The Dunedin City Council is on the verge of deciding what to do with solid waste as part of designing the next phase of its upgrade work, the $74.3 million secondary treatment programme for the Tahuna sewage treatment plant. Council wastewater and stormwater operations team leader Brian Turner said there had been no change since testing started earlier in the year, with the water quality "fine" from St Clair through to Smaills beach.

Even Tomahawk beach, polluted for more than 100 years by the Lawyers Head outfall, had cleaned up quickly, due to the "high energy" coastline. Dr Brian Stewart, of Ryder Consulting, said the water had been tested 128 times since the outfall was commissioned.
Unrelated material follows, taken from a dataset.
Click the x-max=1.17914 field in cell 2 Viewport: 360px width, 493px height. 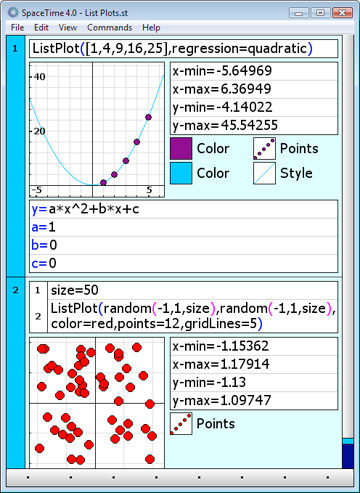(254, 364)
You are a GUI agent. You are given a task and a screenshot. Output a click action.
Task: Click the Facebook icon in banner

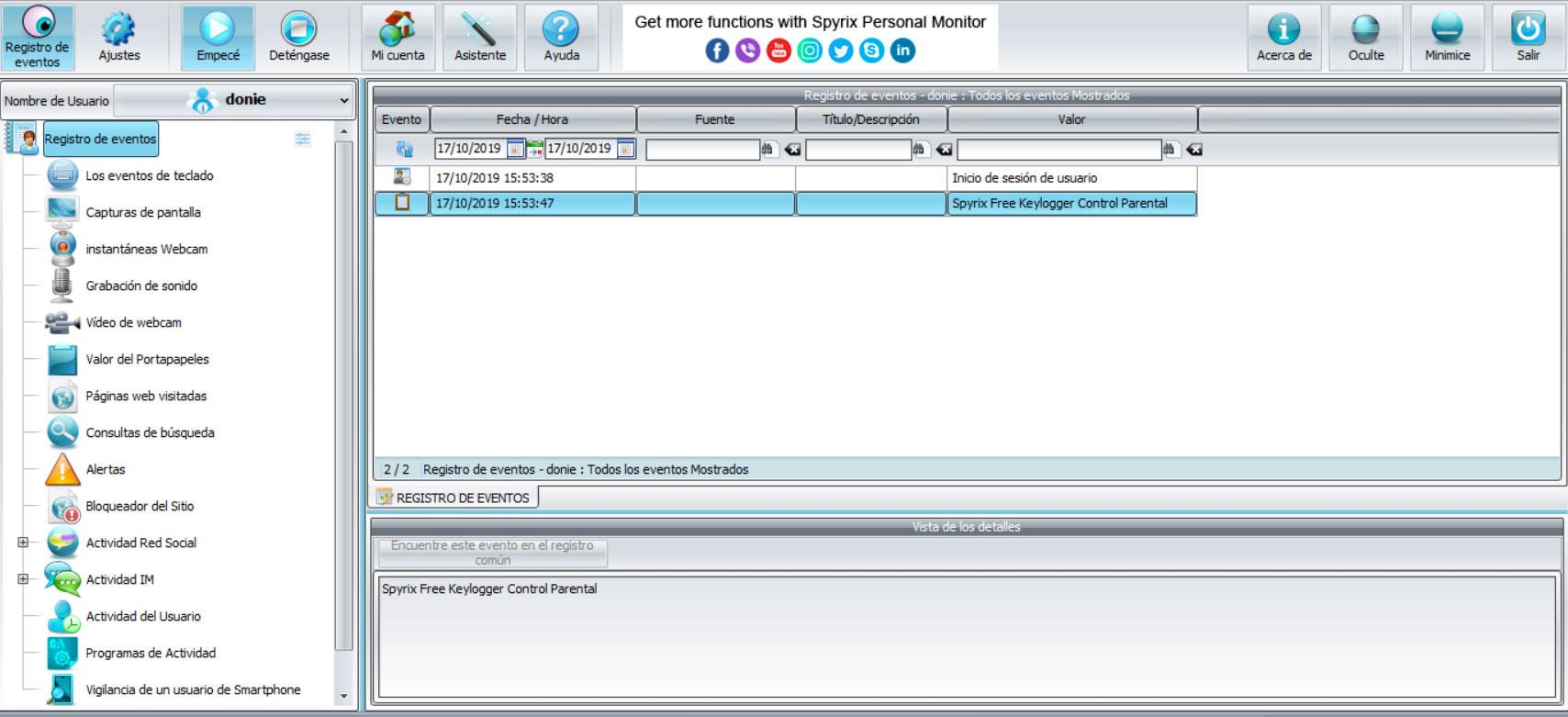click(x=717, y=50)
Most testing had been done early on, and was now mostly done when weather conditions pushed the plume from the outfall back towards the beaches. The secondary treatment upgrade will including ultraviolet light disinfection, digestion systems and drying techniques at Tahuna.

Mr Turner said the final decision on what to do with about 4.2 tonnes of dried solid waste each day came down to a choice between drying or incineration, a decision he hoped would be made in the next two weeks. "It revolves around what is the most energy efficient. That's the most important thing."

Composting had not worked in Wellington or Rotorua, as councils there had been unable to "get rid of the product". Dried waste could be used on golf courses, where it was mixed with soil and helped trap moisture, while there was the possibility of producing power from burning. Mr Turner said the planned commissioning date for the secondary treatment plant was late 2011.